PROBLEM STATEMENT: A bare number is all that is needed: how many lines below contain the string "will"?

[Start of section]

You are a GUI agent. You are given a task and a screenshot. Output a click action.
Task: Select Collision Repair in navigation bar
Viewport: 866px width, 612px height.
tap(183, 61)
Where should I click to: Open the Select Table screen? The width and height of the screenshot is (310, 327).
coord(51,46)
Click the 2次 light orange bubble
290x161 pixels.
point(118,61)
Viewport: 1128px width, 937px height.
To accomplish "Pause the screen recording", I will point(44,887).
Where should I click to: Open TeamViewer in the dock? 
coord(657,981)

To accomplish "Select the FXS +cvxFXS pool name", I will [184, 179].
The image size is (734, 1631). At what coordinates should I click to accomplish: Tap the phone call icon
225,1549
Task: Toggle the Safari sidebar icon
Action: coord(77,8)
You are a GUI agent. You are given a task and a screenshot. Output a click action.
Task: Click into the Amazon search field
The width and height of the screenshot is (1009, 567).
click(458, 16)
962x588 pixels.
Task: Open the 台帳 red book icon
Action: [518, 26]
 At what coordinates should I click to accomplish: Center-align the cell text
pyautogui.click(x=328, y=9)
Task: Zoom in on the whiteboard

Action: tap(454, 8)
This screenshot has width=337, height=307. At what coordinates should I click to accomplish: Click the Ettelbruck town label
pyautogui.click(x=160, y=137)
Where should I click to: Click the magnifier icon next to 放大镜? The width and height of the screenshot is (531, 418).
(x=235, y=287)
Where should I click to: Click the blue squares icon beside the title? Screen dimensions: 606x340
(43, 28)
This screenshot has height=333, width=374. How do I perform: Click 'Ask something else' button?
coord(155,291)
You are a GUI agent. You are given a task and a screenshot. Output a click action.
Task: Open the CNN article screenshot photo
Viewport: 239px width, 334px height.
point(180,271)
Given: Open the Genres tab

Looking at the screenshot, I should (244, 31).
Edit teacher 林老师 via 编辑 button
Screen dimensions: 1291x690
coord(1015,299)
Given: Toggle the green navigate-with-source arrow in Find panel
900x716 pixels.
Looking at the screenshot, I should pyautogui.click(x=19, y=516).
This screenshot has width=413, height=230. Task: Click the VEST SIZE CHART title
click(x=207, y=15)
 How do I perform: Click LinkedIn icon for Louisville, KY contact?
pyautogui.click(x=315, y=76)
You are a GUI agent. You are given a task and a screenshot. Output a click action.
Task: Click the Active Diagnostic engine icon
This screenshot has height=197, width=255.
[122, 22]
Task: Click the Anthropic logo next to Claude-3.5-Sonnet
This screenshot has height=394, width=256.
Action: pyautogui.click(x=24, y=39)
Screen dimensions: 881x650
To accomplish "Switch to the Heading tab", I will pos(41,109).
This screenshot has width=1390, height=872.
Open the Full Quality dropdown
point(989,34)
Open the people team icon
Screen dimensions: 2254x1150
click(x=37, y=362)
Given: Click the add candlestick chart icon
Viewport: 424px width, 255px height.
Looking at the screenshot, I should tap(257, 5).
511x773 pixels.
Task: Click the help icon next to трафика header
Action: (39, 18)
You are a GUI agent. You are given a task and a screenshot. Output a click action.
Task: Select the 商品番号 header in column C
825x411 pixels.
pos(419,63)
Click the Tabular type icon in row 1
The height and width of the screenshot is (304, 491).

[End of section]

OUTPUT BELOW: 3